About this task
With pictures left out, retype exactly the lines from the one containing "The width and" through the final line of the entries.

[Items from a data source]
^^^^

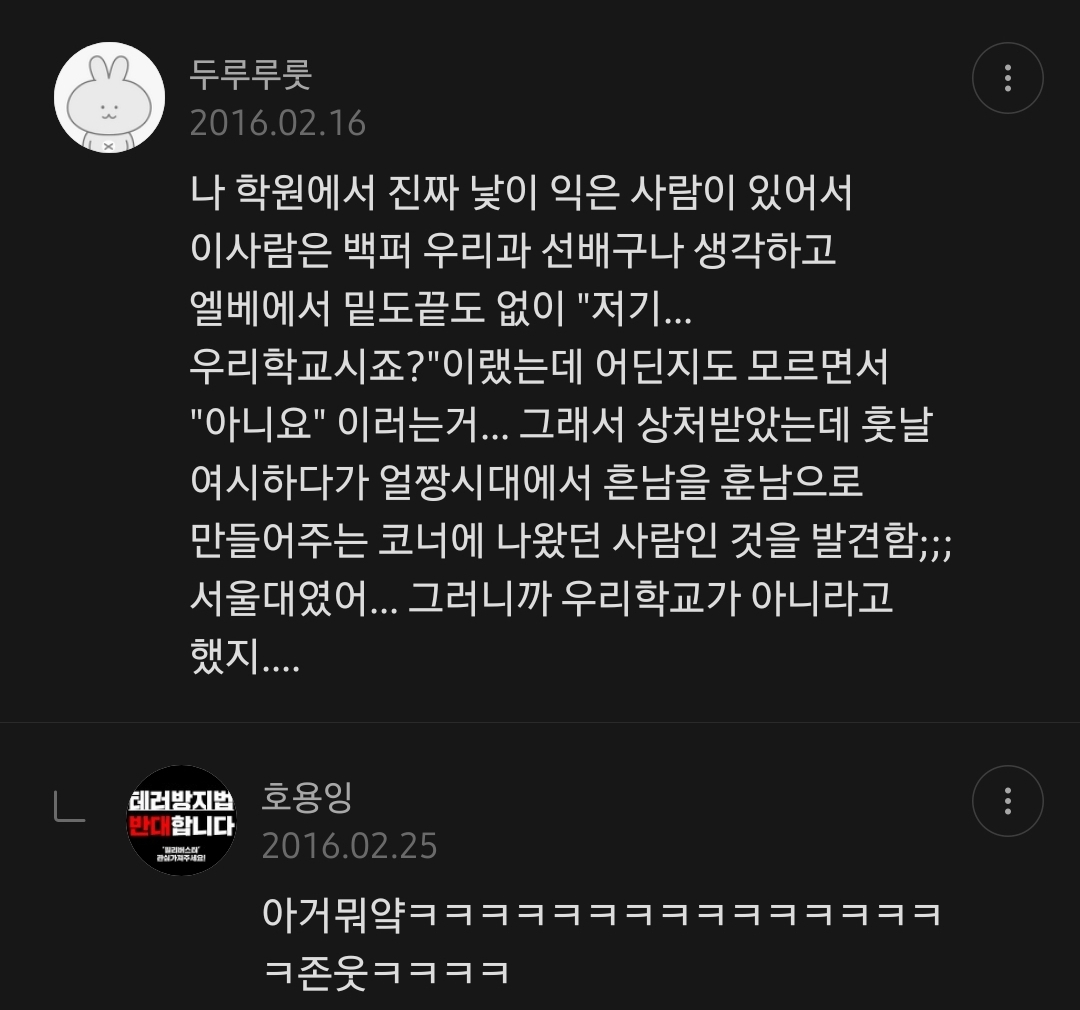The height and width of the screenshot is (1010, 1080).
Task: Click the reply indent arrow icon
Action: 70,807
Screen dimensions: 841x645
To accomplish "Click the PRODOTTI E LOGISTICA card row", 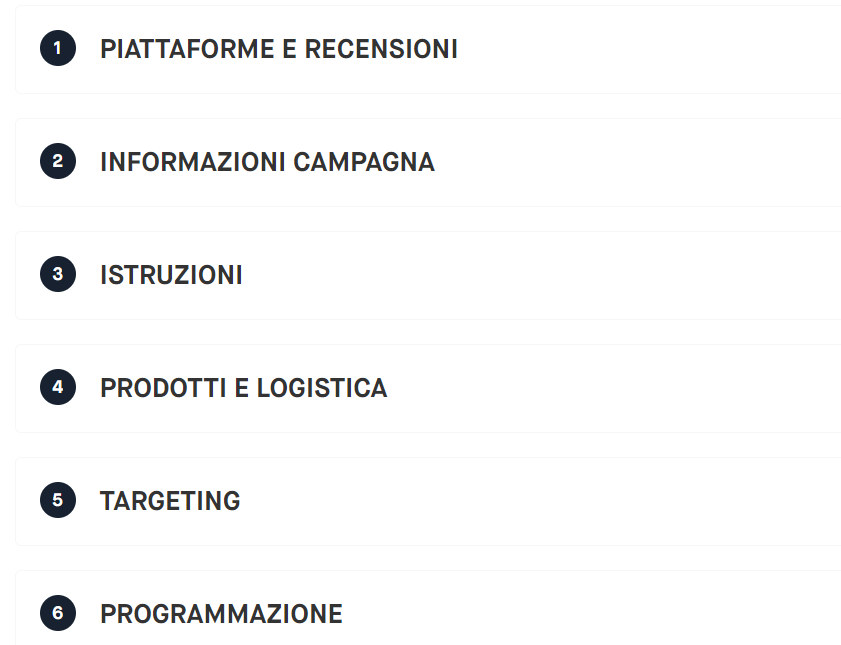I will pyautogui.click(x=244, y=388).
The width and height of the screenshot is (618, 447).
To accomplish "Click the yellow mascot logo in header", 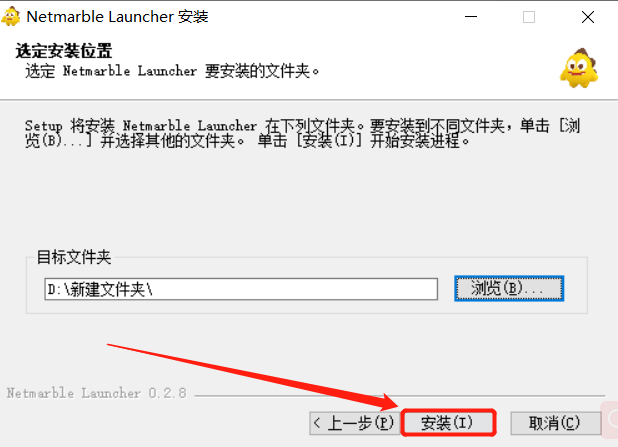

^^^^

Exercise output
The width and height of the screenshot is (618, 447).
To accomplish "Click the yellow mascot logo in header", 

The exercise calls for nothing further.